### WHAT YOU WILL DO
Find the line with "Nostalgia Casino (993, 456)" and the line with "Carnival Casino (990, 750)" in the entries below; output exactly those two lines, every line between them, and no others.

RECORDS TO USE below:

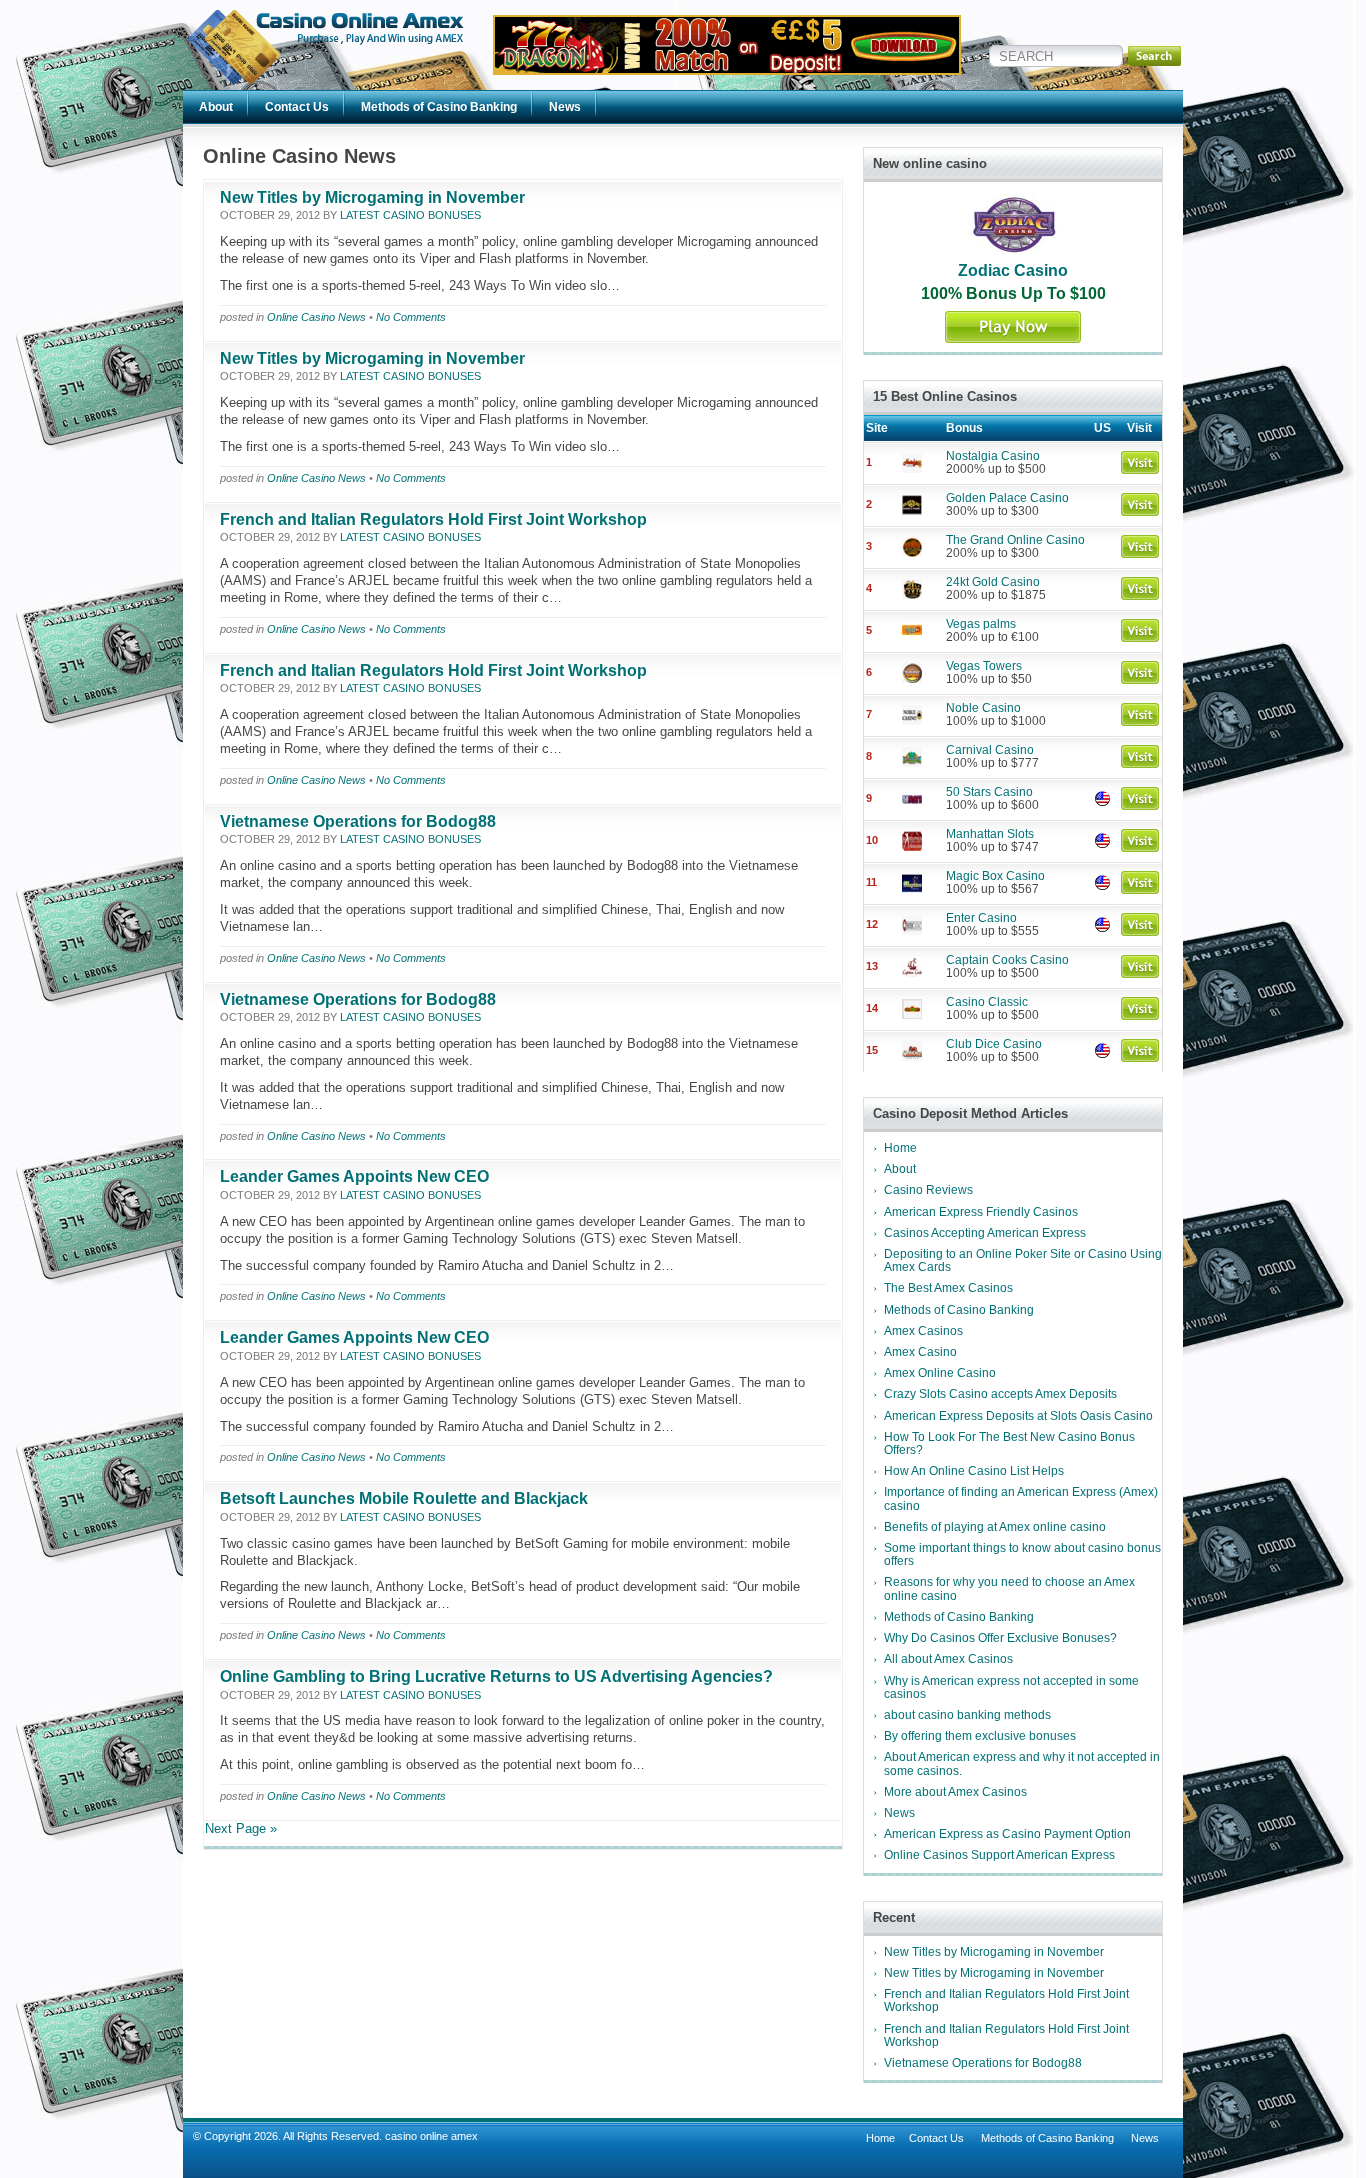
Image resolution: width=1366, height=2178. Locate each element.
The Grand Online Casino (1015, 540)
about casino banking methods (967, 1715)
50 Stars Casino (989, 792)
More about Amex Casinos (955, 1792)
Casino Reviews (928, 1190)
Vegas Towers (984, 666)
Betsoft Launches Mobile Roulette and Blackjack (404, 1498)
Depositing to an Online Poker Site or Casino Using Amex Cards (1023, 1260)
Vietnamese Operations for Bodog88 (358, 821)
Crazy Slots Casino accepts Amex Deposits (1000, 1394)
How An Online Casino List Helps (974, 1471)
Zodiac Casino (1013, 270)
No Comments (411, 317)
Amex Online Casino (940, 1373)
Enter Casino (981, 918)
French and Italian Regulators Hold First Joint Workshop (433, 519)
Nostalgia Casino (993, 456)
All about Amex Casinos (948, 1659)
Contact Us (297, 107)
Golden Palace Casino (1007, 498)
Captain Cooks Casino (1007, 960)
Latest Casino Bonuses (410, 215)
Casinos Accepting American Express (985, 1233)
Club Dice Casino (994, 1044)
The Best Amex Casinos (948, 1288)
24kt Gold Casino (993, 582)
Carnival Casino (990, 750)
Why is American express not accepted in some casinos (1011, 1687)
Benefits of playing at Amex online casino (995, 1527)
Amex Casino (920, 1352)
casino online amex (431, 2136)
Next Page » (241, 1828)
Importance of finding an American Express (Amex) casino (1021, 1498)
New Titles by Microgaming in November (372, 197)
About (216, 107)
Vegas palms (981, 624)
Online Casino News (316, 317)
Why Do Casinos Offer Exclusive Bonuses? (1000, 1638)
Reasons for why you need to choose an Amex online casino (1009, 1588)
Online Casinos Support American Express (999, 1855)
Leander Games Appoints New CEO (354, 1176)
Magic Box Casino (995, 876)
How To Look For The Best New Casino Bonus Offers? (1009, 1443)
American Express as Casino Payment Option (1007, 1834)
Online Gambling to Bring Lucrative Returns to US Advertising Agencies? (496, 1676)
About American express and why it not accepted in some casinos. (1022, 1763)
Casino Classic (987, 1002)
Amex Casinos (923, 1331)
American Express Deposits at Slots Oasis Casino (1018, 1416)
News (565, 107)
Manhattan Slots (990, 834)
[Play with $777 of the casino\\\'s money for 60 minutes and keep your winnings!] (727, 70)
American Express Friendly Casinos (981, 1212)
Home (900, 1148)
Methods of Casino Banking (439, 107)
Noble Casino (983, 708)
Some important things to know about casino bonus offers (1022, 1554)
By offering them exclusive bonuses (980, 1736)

End of RECORDS TO USE.
RECORDS TO USE below:

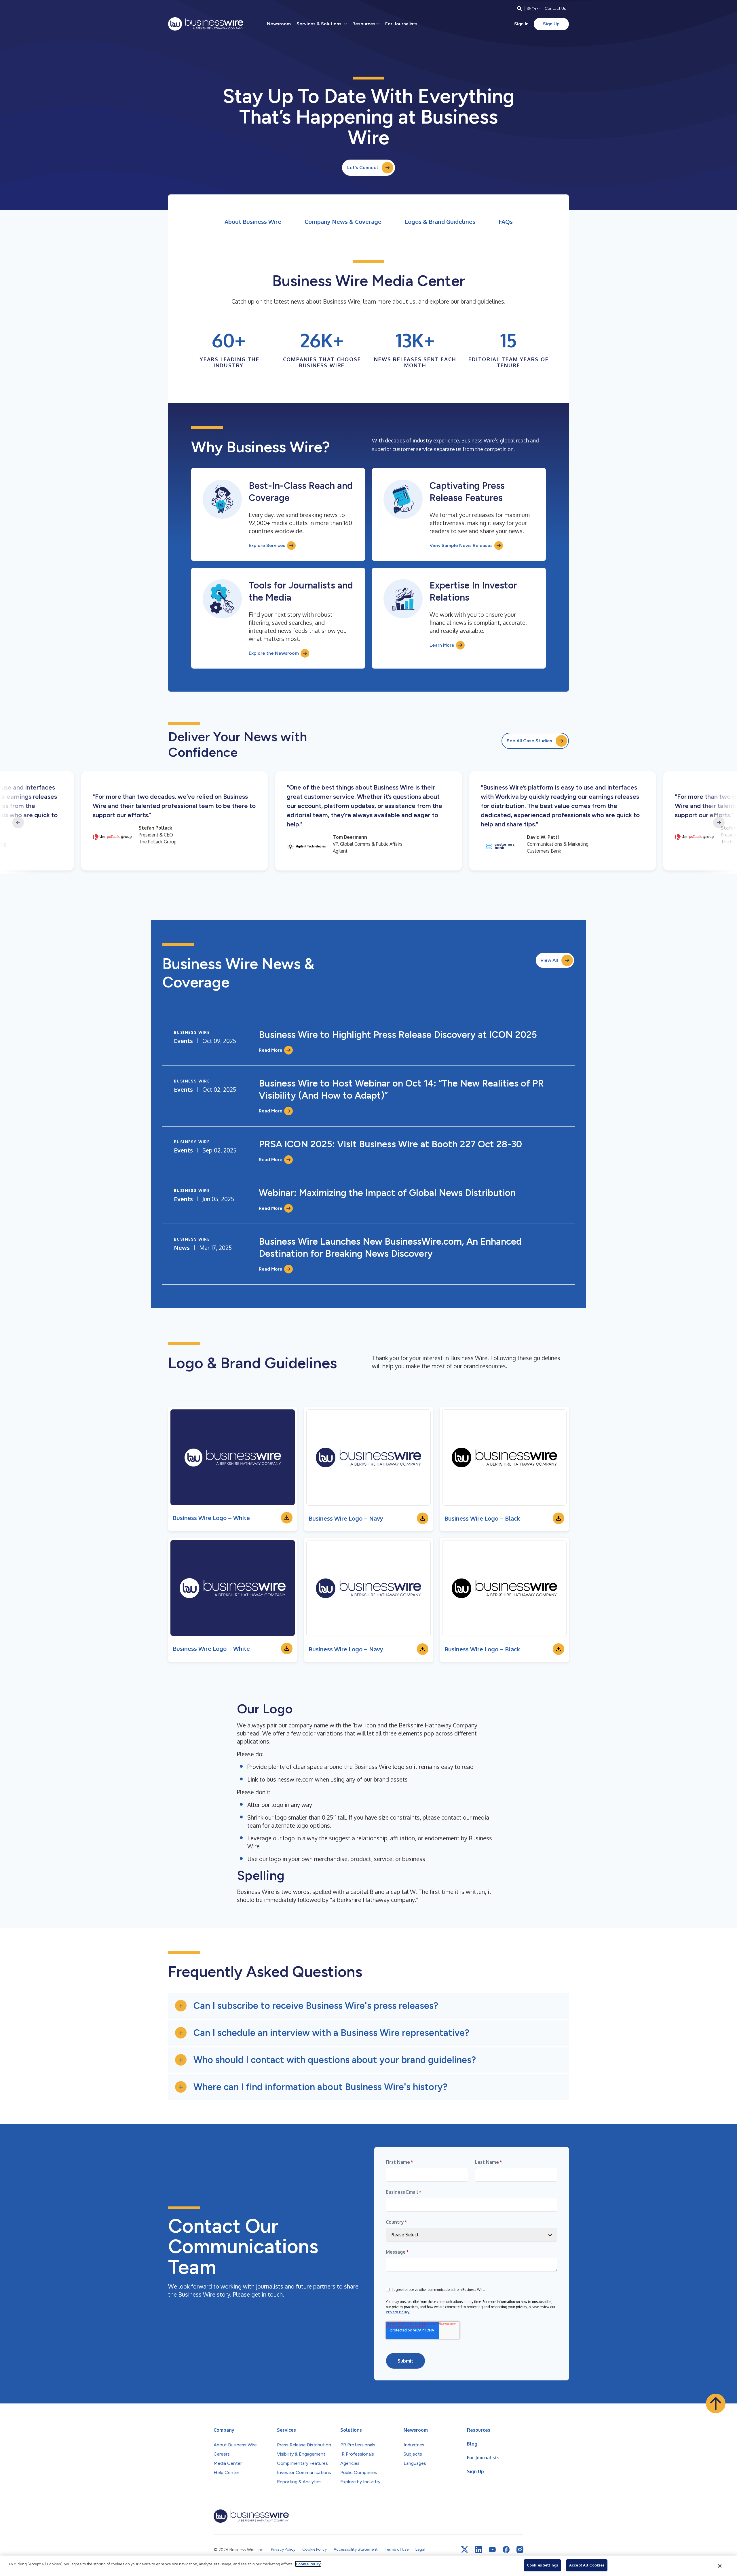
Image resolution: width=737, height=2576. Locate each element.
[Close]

End of RECORDS TO USE.

### YOUR RESPONSE
Nostalgia Casino (993, 456)
All about Amex Casinos (948, 1659)
Contact Us (297, 107)
Golden Palace Casino (1007, 498)
Captain Cooks Casino (1007, 960)
Latest Casino Bonuses (410, 215)
Casinos Accepting American Express (985, 1233)
Club Dice Casino (994, 1044)
The Best Amex Casinos (948, 1288)
24kt Gold Casino (993, 582)
Carnival Casino (990, 750)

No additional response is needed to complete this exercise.